I use single-quoted attributes on a regular basis when editing XML (and HTML, which I edit as XML) documents by hand, mainly because it conserves a noticeable amount of Shift keying on the US keyboard layout. If necessary I mechanically translate them into double quotes ex post facto, but I don't bother if I can assume a style of parser that will handle the single quotes.
I debated whether or not to mention this, and in the end decided I didn't want an in-depth discussion of edge cases to overwhelm the basic message I was trying to get across, which is that context is key.
As far as I know, ` is only an issue when using user input in innerHTML with IE. Are there other situations where it can be harmful?
My understanding (and I tested to confirm) is that IE only treats ` as an attribute delimiter when it's assigned to an element's innerHTML value dynamically. So this is important when working with client-side code, but not so much when generating HTML on the server.
Personally I’d just consider quoting attribute values to be best practice. And BTW, escaping < and > is not even necessary if you are using quotes with HTML attributes, unless you need compatibility with browsers prior to Netscape 2.
> Personally I’d just consider quoting attribute values to be best practice. And BTW, escaping < and > is not even necessary if you are using quotes with HTML attributes, unless you need compatibility with browsers prior to Netscape 2.
<a href="...">Label with evil angle brackets</a><script>...
I put this example into my browser and there was no attack. Replace the second mouseover with alert(2) and it's clear that it is never parsed as javascript. Am I missing something? [Edit: yes, I am missing something]
I was concerned about this because I wrote an open source python html white list that escapes/eliminates everything that isn't on the white list, but it sounds like my filter works as long as you quote attributes. I guess I need to add a warning for that.
> If your system accepts 'foo" onmouseover="alert(1)' as a username, you've got bigger problems.
Technically that shouldn't be a problem. I can put that in HTML, in URL, in the database. I can even make directory with that name and use it in shell scripts — as long as every one of them uses correct escaping.
The example I gave in the blog post was a real-world example: a link to a user's profile page that includes the username in the URL. This is extremely common.
Naturally, only a fool would allow usernames to contain unsafe characters, but there are a lot of fools writing web apps.

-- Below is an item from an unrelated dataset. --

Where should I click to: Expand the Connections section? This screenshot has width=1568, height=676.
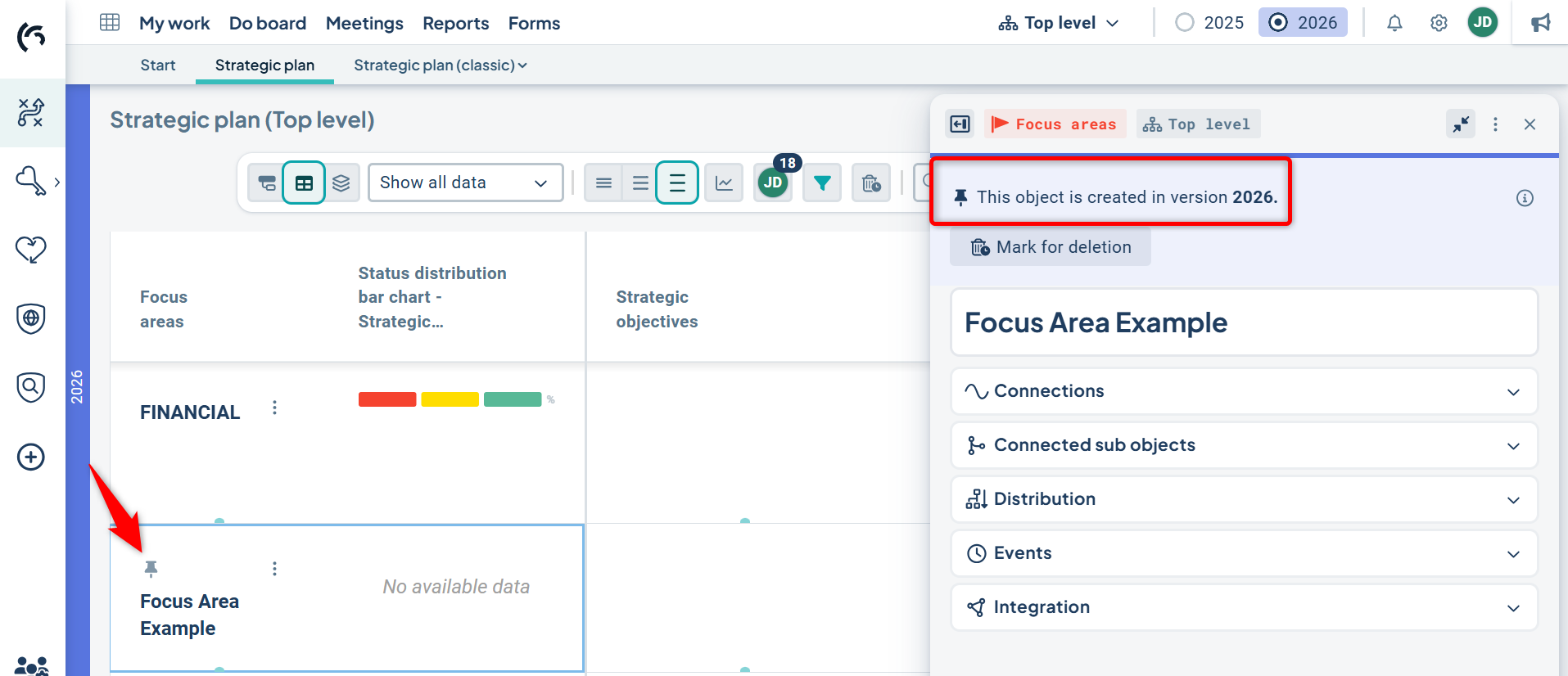click(1243, 391)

PHP's htmlspecialchars function, which is called out specifically in this post, is actually fine for most use-cases. If you write code like this:
Then an attacker can't break out of the attribute (and consequently can't do anything bad). htmlspecialchars also accepts a flag, ENT_QUOTES, which allows it to sanitize values for single-quoted attributes properly. If you don't surround an attribute's value at all, then you're still vulnerable: you also have invalid HTML.The real takeaway here can be found in the middle of the post: "you must be aware of the context in which you’re working with user input."